Online-Nachricht - Mittwoch, 02.11.2011

Umsatzsteuer | Innergemeinschaftliche Lieferung bei Beteiligung an Steuerhinterziehung (BFH)

Beteiligt sich ein Unternehmer wissentlich an einem "strukturierten Verkaufsablauf", der darauf abzielt, die nach der Richtlinie 77/388/EWG geschuldete Besteuerung des innergemeinschaftlichen Erwerbs im Bestimmungsmitgliedstaat durch Vortäuschen einer differenzbesteuerten Lieferung zu verdecken, ist die Lieferung nicht nach § 6a UStG steuerfrei (; veröffentlicht am ).

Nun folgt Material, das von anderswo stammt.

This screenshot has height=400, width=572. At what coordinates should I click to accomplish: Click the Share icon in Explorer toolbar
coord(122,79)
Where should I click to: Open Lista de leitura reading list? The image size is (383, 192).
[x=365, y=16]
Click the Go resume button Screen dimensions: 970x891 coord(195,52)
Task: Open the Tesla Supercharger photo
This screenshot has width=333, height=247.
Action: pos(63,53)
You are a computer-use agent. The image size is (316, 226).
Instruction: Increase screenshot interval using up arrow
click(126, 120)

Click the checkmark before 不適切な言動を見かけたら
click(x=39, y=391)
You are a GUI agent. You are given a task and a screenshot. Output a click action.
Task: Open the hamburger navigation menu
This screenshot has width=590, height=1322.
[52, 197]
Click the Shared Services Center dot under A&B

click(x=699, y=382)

Hintergrund: Nach der Rechtsprechung des EuGH ist eine innergemeinschaftliche Lieferung - obwohl die Voraussetzungen für die Steuerfreiheit der innergemeinschaftlichen Lieferung objektiv vorliegen - steuerpflichtig, wenn der Steuerpflichtige die Identität des Erwerbers verschleiert, um diesem im Bestimmungsmitgliedstaat eine Mehrwertsteuerhinterziehung zu ermöglichen ( NWB UAAAD-61700, R, Rdnr. 51).

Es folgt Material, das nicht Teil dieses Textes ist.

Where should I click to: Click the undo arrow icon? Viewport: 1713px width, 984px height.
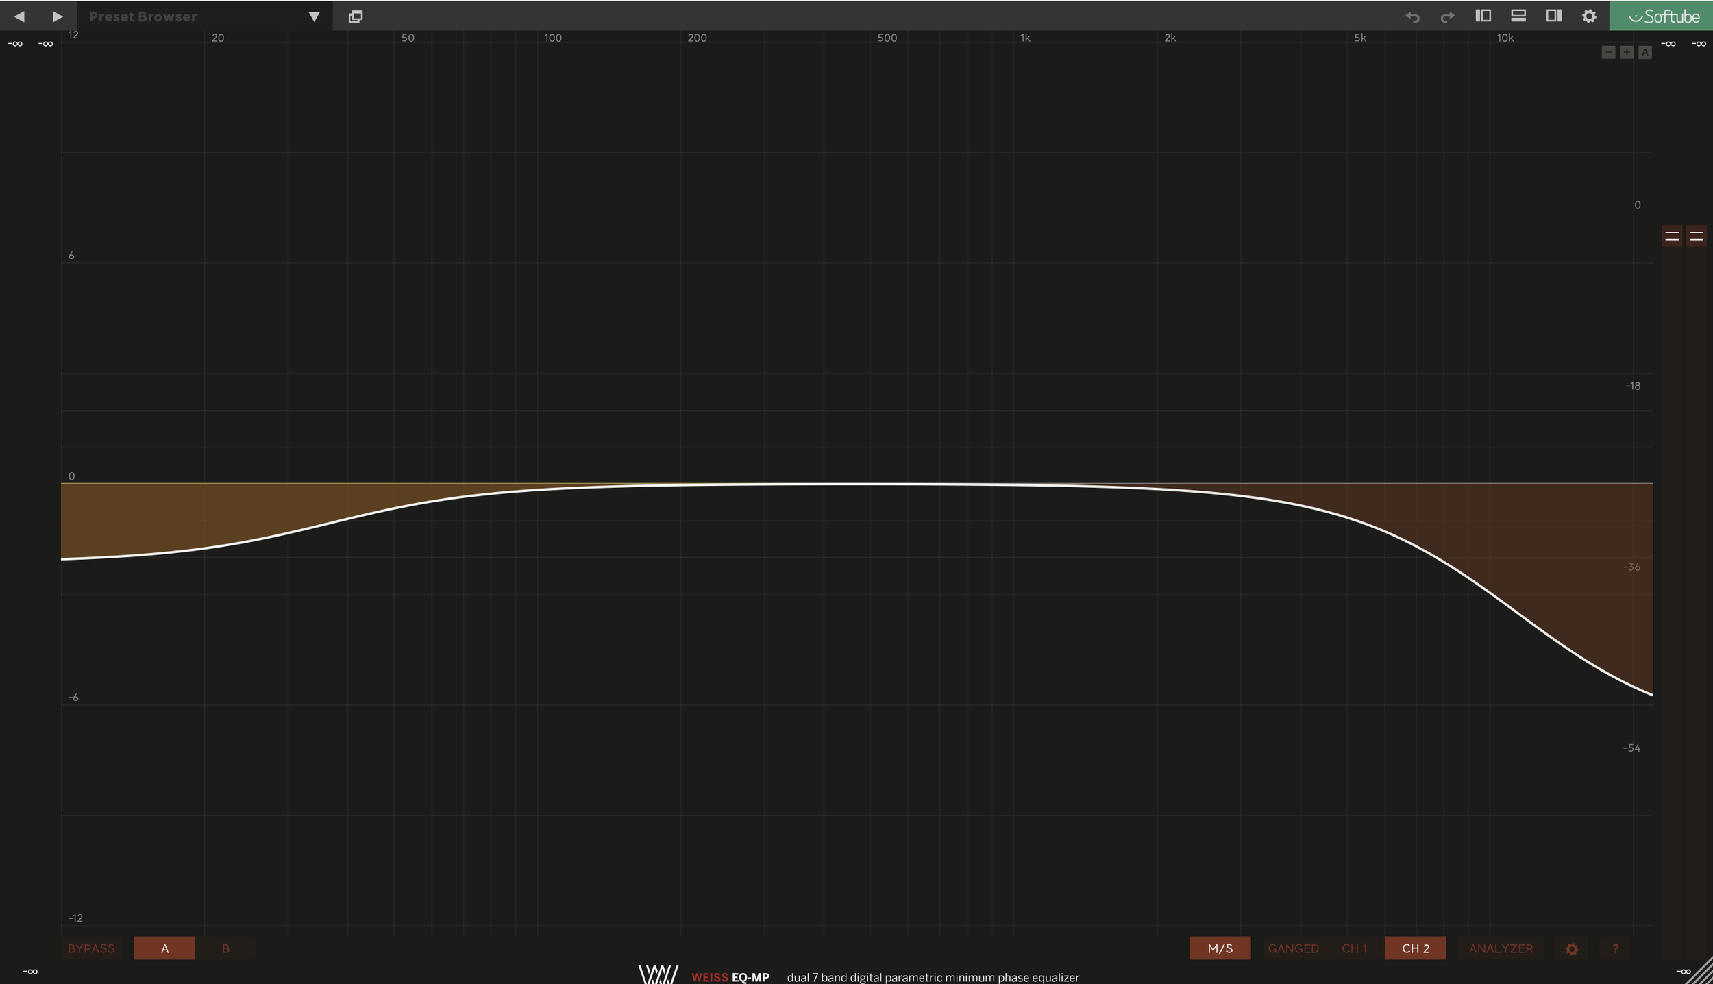1412,16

Sachverhalt: Im Streitfall vertrieb eine Unternehmensgruppe mittels einer deutschen, holländischen, französischen und spanischen Gesellschaft Pkw letztlich an französische Endabnehmer.

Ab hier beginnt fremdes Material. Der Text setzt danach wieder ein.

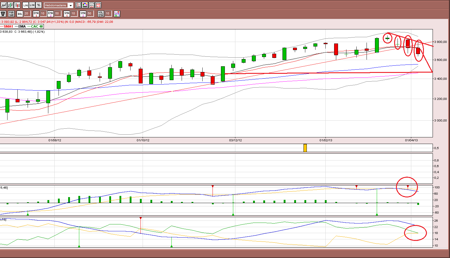Viewport: 450px width, 258px height.
Task: Click the buy/sell signals icon
Action: [117, 14]
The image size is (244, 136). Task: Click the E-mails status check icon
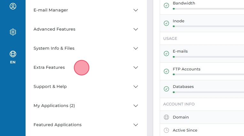pos(166,54)
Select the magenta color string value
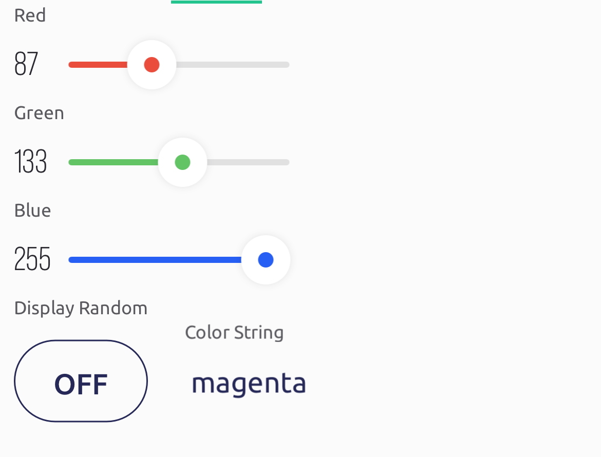The width and height of the screenshot is (601, 457). [x=249, y=384]
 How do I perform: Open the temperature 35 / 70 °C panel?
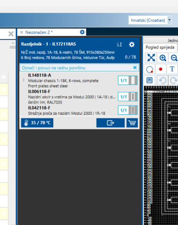(37, 123)
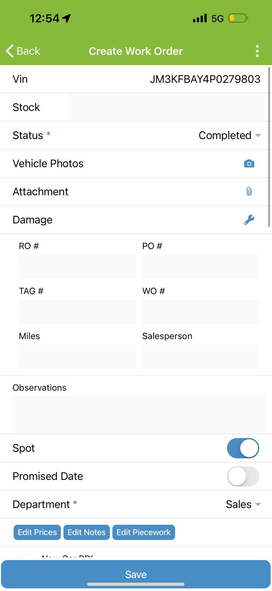Tap the location arrow beside the clock
This screenshot has height=591, width=272.
(67, 18)
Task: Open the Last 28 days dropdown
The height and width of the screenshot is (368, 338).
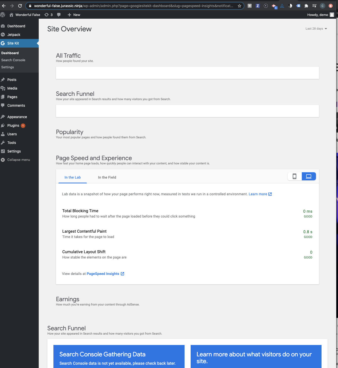Action: point(316,29)
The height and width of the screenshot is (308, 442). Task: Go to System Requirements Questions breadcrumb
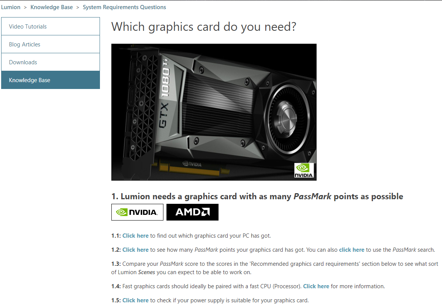pos(124,7)
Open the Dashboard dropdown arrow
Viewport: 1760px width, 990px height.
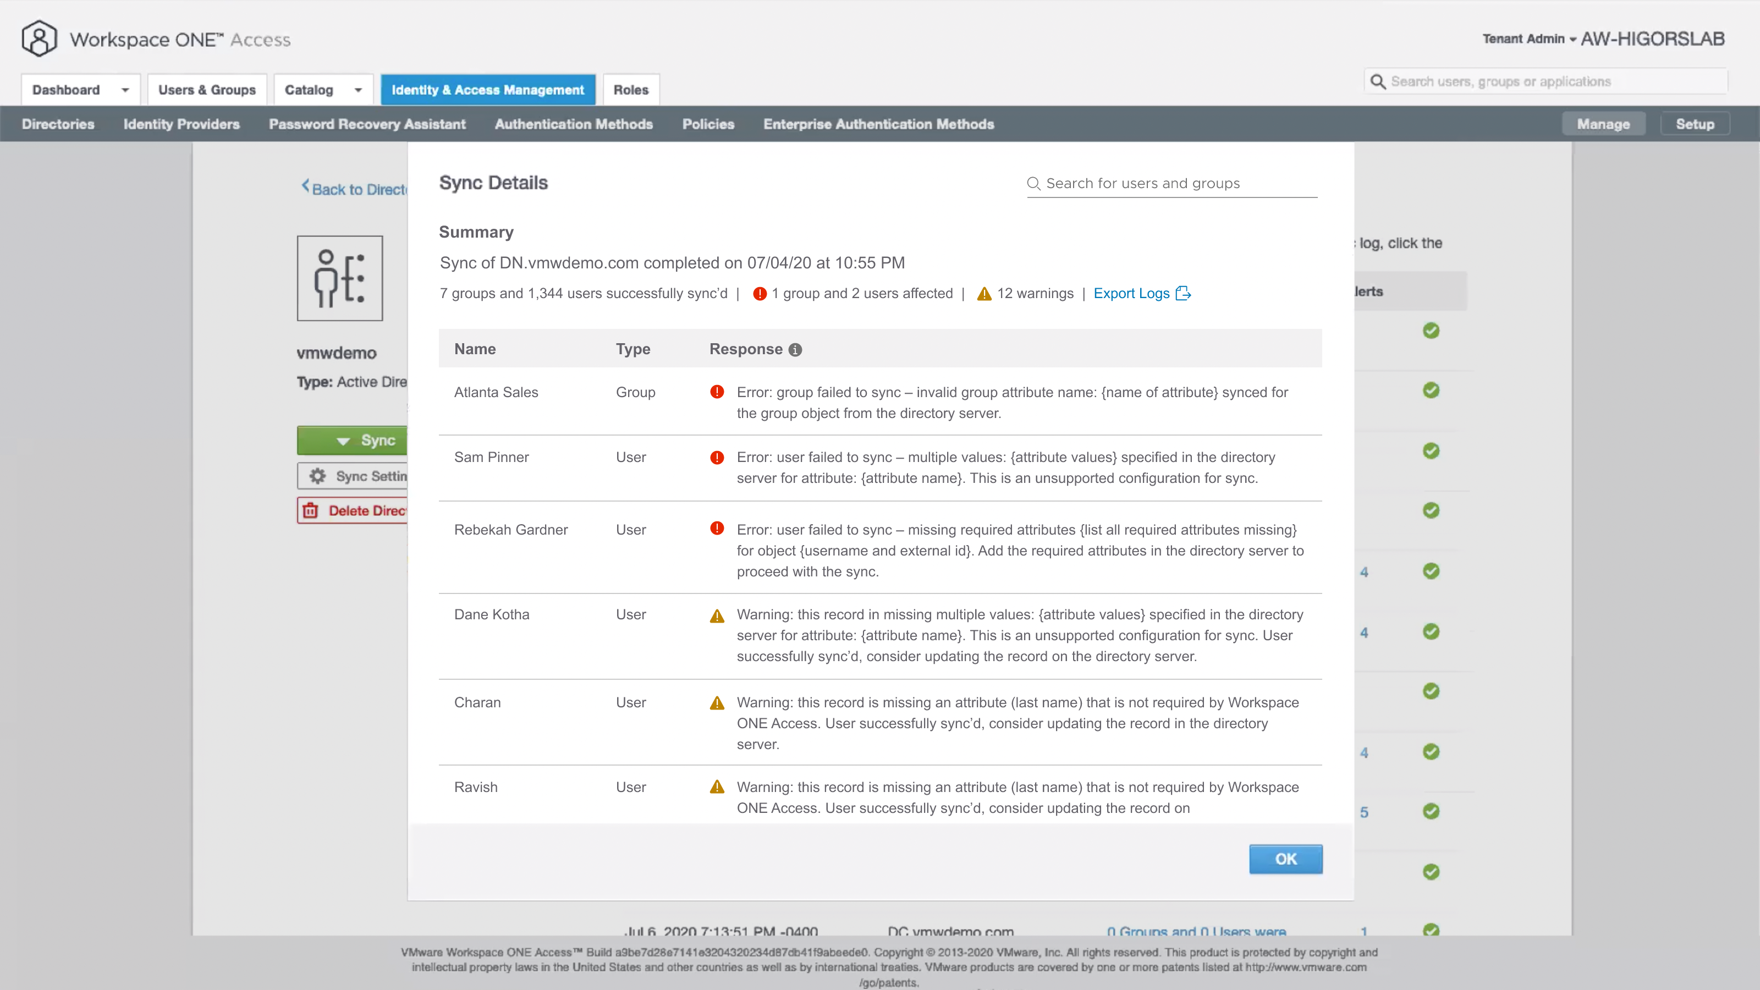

Hierzu führt der BFH weiter aus: Die Klägerin ist nicht berechtigt, die Steuerfreiheit ihrer Lieferungen aufgrund der nachweislich objektiv vorliegenden Voraussetzungen hierfür zu beanspruchen. Der EuGH begründet die Steuerpflicht trotz Vorliegens der objektiven Voraussetzungen für die Steuerfreiheit der innergemeinschaftlichen Lieferung damit, dass die Vorlage von Scheinrechnungen oder die Übermittlung unrichtiger Angaben sowie sonstige Manipulationen die genaue Erhebung der Steuer verhindern und das ordnungsgemäße Funktionieren des Mehrwertsteuersystems in Frage stellen. Das Ausstellen unrichtiger Rechnungen berechtigt dabei die Mitgliedstaaten aufgrund der ihnen nach dem ersten Satzteil des Art. 28c Teil A der Richtlinie 77/388/EWG eingeräumten Befugnisse, die Steuerfreiheit zu versagen, wobei die Grundsätze der Verhältnismäßigkeit, der Neutralität, der Rechtssicherheit und des Vertrauensschutzes der Steuerpflicht nicht entgegenstehen, wenn sich der Lieferer dadurch vorsätzlich an einer Steuerhinterziehung beteiligt, dass er die Identität des wahren Erwerbers verschleiert, um diesen zu ermöglichen, Mehrwertsteuer zu hinterziehen. Im Streitfall hat sich die Klägerin über ihren Geschäftsführer mit ihren Lieferungen wissentlich an einem auf Umsatzsteuerhinterziehung angelegten Geschäftsmodell beteiligt, das das Funktionieren des gemeinsamen Mehrwertsteuersystems gefährdet, und kann daher für diese Lieferungen nicht die Steuerfreiheit nach § 6a UStG beanspruchen.